Unlike restriction analysis, which is limited to the restriction enzyme recognition site, the DHPLC technology enables the determination of the methylation status at multiple CpG sites simultaneously within an amplified PCR fragment.
Compared to subcloning and sequencing, DHPLC is significantly less laboriously and quicker. The DHPLC technology provides information about the general extend of methylation, i.e.: whether a fragment is fully methylated, completely unmethylated, or partially methylated.
Sequencing of PCR products of DHPLC-positive samples, either directly or after cloning, following bisulfite treatment of genomic DNA is still required in order to determine the methylation pattern with resolution on the level of individual bases.
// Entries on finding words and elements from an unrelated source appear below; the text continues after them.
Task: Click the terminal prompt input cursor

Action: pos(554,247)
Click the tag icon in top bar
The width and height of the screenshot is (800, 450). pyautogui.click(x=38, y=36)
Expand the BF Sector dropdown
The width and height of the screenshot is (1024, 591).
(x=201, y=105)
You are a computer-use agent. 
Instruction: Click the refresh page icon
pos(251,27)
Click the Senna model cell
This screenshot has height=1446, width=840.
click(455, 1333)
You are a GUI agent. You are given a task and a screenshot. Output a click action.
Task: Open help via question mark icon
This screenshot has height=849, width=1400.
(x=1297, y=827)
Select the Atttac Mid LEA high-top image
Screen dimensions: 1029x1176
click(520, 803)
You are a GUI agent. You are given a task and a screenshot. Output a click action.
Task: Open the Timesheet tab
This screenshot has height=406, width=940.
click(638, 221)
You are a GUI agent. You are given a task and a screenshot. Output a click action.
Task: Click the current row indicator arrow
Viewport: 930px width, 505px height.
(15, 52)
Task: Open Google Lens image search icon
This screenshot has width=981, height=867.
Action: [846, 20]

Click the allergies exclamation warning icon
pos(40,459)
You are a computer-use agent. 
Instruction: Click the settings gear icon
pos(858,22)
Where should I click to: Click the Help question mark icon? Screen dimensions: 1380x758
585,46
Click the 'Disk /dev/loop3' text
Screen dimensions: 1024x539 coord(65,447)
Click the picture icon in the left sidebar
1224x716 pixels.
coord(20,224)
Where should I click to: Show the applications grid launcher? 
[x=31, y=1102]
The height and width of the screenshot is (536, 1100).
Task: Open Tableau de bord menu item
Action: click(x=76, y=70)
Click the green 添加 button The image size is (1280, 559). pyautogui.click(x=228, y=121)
The high sensitivity of DHPLC enables the characterization of single CpG- site methylation as well as complete CpG-site methylation within a fragment analyzed. Even the degree of CpG-site methylation can be estimated up to a certain point by the extent of heteroduplex formation.
Using specific methylases, positive controls for completely methylated (SssI) or partly methylated genomic DNA (HpaII or HhaI) can be generated. Thus, before analyzing unknown promoter fragments optimal experimental conditions for the analysis by DHPLC, like gradient conditions and analysis temperatures, can easily be established.